In realtà le ragioni le conoscono tutti, compreso Juncker: dare disposizioni ai propri apparati di sicurezza, da parte dei singoli governi nazionali, di condividere le conoscenze acquisite per lavorare in sinergia con gli altri Paesi significa rinunciare a una quota di sovranità; affidandola all’Unione Europea.
All’indomani di ogni attentato sono tutti d’accordo, ma al momento di mettere in pratica le dichiarazioni di principio si fa molta più fatica; bisogna riconoscere affidabilità e fiducia all’interlocutore, e questo non sempre avviene. Ne consegue che la cooperazione bilaterale funziona, anche abbastanza bene, dal momento che i due interlocutori si scelgono e procedono insieme, mentre costruirne una multilaterale, a livello europeo, è molto più complicato.
Il ministro Alfano propone di esportare il modello italiano del Comitato di analisi strategica antiterrorismo, dove le conoscenze messe sullo stesso tavolo dalle diverse forze di sicurezza e di polizia danno vita a controlli a tappeto che finora hanno prodotto buoni risultati.
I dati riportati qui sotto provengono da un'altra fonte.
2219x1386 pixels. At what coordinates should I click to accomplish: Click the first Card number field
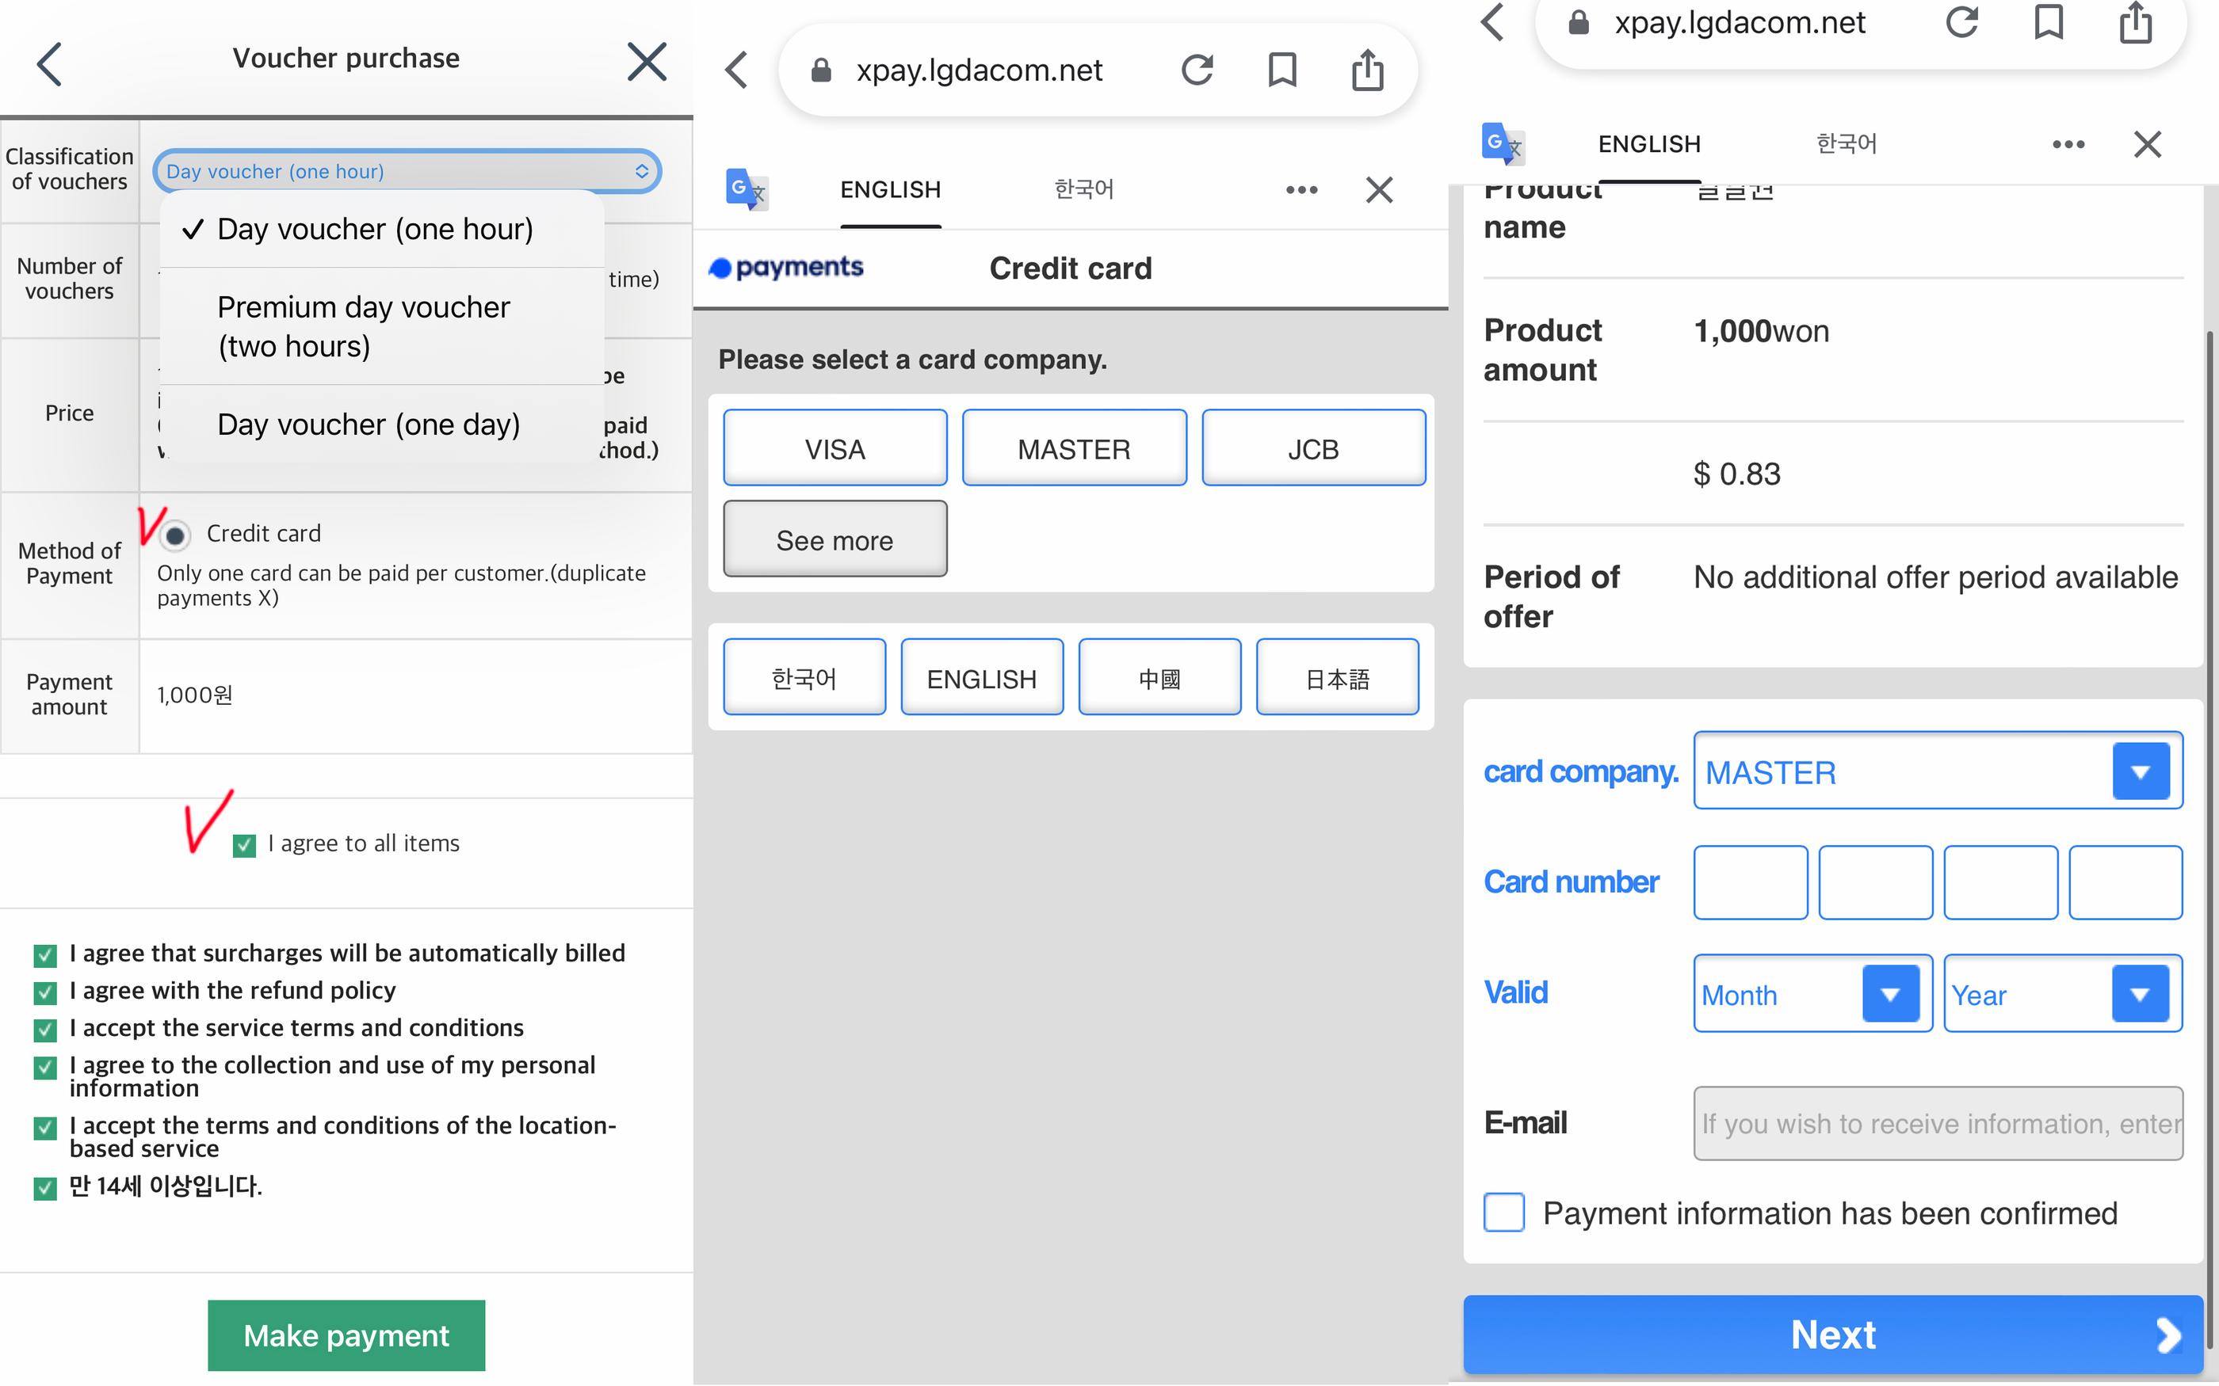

Ma in Francia lo scambio di informazioni non avviene nemmeno a livello interno, figurarsi all’esterno. Con una certa dose di realismo il prefetto di Roma Franco Gabrielli, che da poliziotto e capo del servizio segreto civile ha maturato una lunga esperienza antiterrorismo, si mostra scettico: «In una realtà geopolitica dove è difficile mettere d’accordo gli attori su politiche migratorie di cortissimo respiro mi chiedo, retoricamente, se ci siano le condizioni affinché gli Stati si spoglino di uno dei cardini della loro sovranità, cioè l’intelligence ».
Per gli investigatori italiani, che gradirebbero attingere alle informazioni altrui almeno nella misura in cui mettono le proprie a disposizione di altri, la macchina di Europol, piena di potenzialità, si rivela spesso «senza benzina». Laddove la benzina sono le informazioni. Per fare un altro esempio: i nomi dei foreign fighters individuati in Belgio arrivano da noi solo in caso di procedimenti giudiziari. E il ministro della Giustizia Orlando denuncia «paurose debolezze, resistenze e ostilità» incontrate da lui stesso quando s’è trovato a discutere con i colleghi della tanto decantata Procura europea.